Of course, they’ll win that battle every time.
They are old rich white businessmen fighting with rich young black men. The conservative working class white fan base of most sports in America is always teetering somewhere between homosexual lust and abject hatred for black athletes. And when money gets involved they invariably support the owners in the public sphere.
So despite the fact that this would be a lockout instead of a strike, players would still be perceived as greedy and undeserving. Plus, television revenues are locked in, so even if there was no football for weeks, or a whole season, the NFL owners still get checks from NBC, FOX, CBS and DirecTV to cover expenses.
But the players’ union has some magic beans to spill as well if need be. Players can refuse to let their images be used on any products for sponsors and advertises while there is no collective bargaining agreement, essentially cutting off ads to franchises. In addition, due to the Supreme Court ruling against the NFL last year, if there is an extended lockout players could file an anti-trust lawsuit against the NFL, something that might even have congressional support if things get that ugly.
The Fan’s Final Word
As a fan, and a believer in workers’ rights, I hope this agreement is made fairly soon in the spring and a long labor fight is avoided. The NBA and other major unions are all looking to this battle to see who comes out on top. If the players prevail, it’s seven more collective bargaining years of feasts for athletes as well as the dozens of smaller SEIU and service unions that work under the heel of NFL franchises. If they lose franchise owners will be so emboldened that any attempt at contract negotiations will be crushed.

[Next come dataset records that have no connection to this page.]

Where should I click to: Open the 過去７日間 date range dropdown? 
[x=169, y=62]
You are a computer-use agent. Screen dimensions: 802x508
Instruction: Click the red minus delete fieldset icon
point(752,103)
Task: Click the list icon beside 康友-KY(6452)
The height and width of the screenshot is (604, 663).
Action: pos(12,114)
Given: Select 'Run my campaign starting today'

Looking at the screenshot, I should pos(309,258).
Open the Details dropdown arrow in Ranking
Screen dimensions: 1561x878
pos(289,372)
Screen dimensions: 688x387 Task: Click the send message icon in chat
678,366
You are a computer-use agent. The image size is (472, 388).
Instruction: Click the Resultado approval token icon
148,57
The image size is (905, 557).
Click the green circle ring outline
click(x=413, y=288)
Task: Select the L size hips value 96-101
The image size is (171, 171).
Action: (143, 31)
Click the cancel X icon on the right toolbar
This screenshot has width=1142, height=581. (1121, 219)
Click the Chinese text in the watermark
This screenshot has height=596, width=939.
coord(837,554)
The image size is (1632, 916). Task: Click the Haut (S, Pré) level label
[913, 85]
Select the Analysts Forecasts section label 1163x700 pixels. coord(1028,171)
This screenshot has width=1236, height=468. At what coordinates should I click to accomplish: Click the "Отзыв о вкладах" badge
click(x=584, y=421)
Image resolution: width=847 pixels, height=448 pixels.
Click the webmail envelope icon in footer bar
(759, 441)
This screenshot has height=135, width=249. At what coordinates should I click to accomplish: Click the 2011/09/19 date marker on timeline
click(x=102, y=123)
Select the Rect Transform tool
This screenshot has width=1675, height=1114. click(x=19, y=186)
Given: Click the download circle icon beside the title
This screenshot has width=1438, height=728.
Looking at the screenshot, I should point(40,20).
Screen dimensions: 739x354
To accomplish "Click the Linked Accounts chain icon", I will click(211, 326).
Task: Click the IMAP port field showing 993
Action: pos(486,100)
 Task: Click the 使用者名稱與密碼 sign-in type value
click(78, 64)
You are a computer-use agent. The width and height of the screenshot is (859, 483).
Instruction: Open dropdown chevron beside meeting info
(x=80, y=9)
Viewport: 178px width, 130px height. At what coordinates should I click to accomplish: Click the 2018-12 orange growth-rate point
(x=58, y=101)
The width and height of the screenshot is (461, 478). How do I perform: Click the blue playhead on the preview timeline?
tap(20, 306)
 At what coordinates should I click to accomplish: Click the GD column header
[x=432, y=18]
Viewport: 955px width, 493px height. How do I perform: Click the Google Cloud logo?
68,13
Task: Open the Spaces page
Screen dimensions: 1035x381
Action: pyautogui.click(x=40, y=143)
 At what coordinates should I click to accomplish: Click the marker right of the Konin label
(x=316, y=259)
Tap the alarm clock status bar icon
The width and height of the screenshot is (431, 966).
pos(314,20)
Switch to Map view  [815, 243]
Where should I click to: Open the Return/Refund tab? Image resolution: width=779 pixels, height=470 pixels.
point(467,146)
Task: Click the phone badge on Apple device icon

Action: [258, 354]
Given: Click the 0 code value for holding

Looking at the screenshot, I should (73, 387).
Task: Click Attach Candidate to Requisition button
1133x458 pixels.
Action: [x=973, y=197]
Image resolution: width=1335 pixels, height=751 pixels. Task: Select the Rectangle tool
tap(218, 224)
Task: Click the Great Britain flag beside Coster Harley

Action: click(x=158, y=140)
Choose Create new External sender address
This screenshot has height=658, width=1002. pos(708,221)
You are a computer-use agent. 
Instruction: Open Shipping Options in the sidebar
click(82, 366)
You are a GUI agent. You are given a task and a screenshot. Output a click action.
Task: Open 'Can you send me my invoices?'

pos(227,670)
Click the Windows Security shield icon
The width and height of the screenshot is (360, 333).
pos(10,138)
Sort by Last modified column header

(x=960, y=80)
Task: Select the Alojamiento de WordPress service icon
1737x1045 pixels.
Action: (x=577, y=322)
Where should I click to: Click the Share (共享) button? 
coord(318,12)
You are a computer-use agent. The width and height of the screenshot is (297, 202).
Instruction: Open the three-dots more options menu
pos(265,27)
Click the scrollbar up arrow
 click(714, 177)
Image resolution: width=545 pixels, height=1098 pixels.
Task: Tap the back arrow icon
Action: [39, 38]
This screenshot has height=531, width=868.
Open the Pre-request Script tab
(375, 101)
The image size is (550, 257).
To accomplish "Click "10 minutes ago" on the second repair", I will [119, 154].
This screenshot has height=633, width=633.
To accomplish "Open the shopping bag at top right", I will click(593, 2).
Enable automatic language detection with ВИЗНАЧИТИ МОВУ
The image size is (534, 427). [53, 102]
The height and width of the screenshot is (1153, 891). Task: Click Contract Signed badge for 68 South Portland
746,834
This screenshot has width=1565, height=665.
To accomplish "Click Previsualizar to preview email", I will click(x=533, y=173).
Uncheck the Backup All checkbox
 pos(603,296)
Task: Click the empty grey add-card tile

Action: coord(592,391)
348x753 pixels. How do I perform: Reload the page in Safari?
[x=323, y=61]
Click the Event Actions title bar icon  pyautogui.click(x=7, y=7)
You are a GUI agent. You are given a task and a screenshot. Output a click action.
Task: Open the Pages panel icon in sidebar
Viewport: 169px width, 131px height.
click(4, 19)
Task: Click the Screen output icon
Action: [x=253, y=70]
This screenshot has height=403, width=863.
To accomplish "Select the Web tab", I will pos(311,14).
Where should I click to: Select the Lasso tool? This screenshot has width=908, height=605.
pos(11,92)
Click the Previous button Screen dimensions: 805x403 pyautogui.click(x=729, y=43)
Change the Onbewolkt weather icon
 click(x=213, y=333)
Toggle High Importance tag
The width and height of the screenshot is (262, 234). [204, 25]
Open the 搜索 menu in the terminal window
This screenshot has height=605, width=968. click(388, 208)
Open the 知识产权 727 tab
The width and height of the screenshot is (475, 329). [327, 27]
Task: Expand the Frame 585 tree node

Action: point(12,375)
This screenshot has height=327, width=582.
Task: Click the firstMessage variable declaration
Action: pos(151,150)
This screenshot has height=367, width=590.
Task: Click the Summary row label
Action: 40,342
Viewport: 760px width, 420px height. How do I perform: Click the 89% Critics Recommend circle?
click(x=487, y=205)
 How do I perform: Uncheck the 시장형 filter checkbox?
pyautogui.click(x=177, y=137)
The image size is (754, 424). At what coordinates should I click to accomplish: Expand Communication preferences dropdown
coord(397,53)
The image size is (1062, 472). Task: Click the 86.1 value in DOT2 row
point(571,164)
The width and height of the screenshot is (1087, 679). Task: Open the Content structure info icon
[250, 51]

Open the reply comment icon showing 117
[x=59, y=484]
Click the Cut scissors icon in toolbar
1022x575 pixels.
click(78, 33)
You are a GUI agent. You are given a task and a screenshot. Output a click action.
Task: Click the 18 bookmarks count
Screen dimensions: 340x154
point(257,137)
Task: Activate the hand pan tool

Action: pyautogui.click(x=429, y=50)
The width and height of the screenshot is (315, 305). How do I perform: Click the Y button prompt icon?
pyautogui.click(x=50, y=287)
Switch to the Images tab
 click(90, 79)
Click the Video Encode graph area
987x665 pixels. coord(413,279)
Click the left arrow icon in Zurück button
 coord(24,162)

The stakes are tightrope high and political in nature. There is an eerie similarity between Panthers owner Richardson extolling fellow owners at a private meeting to “Take Back THEIR league” and Tea Party rallies to “Take Back their Country.” This isn’t just about having football in the fall of 2011, this is about a group of owners trying to re-assert power over a group of “employees” who they see as getting a little too uppity for their own good.
The hope is that if a fight does happen both sides get bloody enough to be reasonable.
If not, and owners don’t budge, the NFL might become the newest repository for what William C. Rhoden referred to as America’s “40 Million Dollar Slaves.”